Chéjov bebió champán en su lecho de muerte. Él, que había viajado por toda Europa y hasta la cárcel de la isla de Sajalín, al lado de Japón, fue inevitablemente un mal enfermo. “Me han prohibido hacer prácticamente todo lo que me parece interesante”, se lamentaba. Mansfield tampoco quiso resignarse. “Hay que vivir el momento, eso es lo que siento ahora”, escribía, y recordaba que, tras ser informada de la creciente afectación de sus pulmones, respondió a su interlocutor: “Sí, pero escuche las abejas como zumban aquí afuera. Nunca había escuchado a unas abejas como estas”. 

Salvat-Papasseit, que nació en 1894 el seno de una familia muy pobre, que trabajó desde niño, que fue militante socialista y luego anarquista, autodidacta, poeta vanguardista y uno de los referentes de la literatura catalana de principios de siglo, escribió: “El secreto de mi optimismo, amigo, viene […] de que yo he sufrido mucho. A medida que me he podido librar de fatigas he amado la vida y las cosas del vivir como un enamorado recién salido del cascarón”.

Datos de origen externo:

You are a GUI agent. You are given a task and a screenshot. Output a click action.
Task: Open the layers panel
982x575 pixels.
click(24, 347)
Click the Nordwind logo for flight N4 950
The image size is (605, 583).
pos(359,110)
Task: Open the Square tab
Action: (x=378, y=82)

Los antibióticos y las vacunas, que llegaron tarde para esos escritores, supusieron un antes y un después para la tuberculosis, pero no un final. La enfermedad ha quedado en el imaginario social como una infección marginal –por el número de contagiados y por sus perfiles–, pero Klein Fortuny aprovecha para recordar que, en Catalunya, cada año se diagnostican unos 1.000 casos: “Es una enfermedad que va muy ligada a factores socioeconómicos, a las condiciones de vida, y eso significa que las incidencias del Raval nada tienen que ver con las de Sarrià-Sant Gervasi, pero se da por todos lados”. “Nadie puede decir que esté libre”, advierte.